I don't really know, but I'd love to find out. Please, please let me find out...

Monday, February 04, 2008

Going non-profit for fun

Okay, I don't imagine it's a fun process, but Shaman Drum, it's being reported, is considering going non-profit. For those not in the know, Shaman Drum is the oft-referenced indie in Ann Arbor, Michigan, which serves smart readers there including the University of Michigan student population. (Thanks, as ever, to Shelf Awareness for the link.)

I'd be curious to learn more about this process. Have other indie bookstores taken this route, and how'd it work out? The article does not shed much light on the process, only saying:
In order to become a non-profit organization, a detailed description of the organization and its activities must be filed with the Internal Revenue Service. The organization must also submit financial records with the IRS for the current tax year and the past three tax years.
This paragraph makes it seem like one needs to allow the government to monitor your finances closely and you're in, but given the tax breaks, there must be more involved.

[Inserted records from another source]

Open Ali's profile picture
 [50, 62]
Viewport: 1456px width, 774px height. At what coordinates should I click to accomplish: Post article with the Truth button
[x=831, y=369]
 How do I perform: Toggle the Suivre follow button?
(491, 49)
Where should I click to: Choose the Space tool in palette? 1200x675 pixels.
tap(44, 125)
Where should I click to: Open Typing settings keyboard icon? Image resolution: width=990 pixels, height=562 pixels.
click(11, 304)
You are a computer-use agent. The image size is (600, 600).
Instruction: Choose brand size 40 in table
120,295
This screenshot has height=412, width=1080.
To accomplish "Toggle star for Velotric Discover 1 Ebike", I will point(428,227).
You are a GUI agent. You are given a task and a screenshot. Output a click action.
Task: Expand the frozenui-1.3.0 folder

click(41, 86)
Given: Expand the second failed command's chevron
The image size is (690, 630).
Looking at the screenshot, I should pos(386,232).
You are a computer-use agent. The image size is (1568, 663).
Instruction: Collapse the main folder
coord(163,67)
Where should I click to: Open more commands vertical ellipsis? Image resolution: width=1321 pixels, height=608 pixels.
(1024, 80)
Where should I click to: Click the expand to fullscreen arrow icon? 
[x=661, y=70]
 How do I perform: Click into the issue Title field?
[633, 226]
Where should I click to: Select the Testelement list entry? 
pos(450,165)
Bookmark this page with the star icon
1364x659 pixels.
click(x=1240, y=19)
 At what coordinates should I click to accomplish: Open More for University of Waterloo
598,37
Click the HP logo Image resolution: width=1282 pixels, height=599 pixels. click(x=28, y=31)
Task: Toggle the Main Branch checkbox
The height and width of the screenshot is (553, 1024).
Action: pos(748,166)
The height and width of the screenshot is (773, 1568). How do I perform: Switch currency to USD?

Like the subscription service, could this be another model for keeping indies in business? As a taxpayer, I have no problem with the idea on some level, but I can appreciate that it would need to be monitored. The fact is, very few if any people are making much money off books, whether in publishing or in selling. I don't feel too concerned that someone is going to file for non-profit status and then turn around and rake in money for themselves. And most of us go on and on about bookstores being important elements in a community, as was discussed at the Winter Institute meeting last month. As someone with NO INDIE in my neighborhood - feel the anger, people - I can get behind supporting these places through tax breaks.

I feel I have become more involved in bookselling on this blog instead of book publishing, but things come around.

I'd also like to point out the handsome site of an exciting new literary agency in the Boston area: The Brattle Agency. If nothing else, just take a look at that design! (Run by a very qualified guy and good friend, admittedly.) Link going to the sidebar here, too.